→ Input data:
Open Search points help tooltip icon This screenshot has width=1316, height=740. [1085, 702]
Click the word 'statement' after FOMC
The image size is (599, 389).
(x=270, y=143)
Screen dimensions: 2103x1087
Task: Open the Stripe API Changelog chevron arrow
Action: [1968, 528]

→ Your assignment: Write the material out exactly, with nothing left out.

→ The completed task:
Open Search points help tooltip icon This screenshot has width=1316, height=740. [1085, 702]
Click the word 'statement' after FOMC
The image size is (599, 389).
(x=270, y=143)
Screen dimensions: 2103x1087
Task: Open the Stripe API Changelog chevron arrow
Action: [1968, 528]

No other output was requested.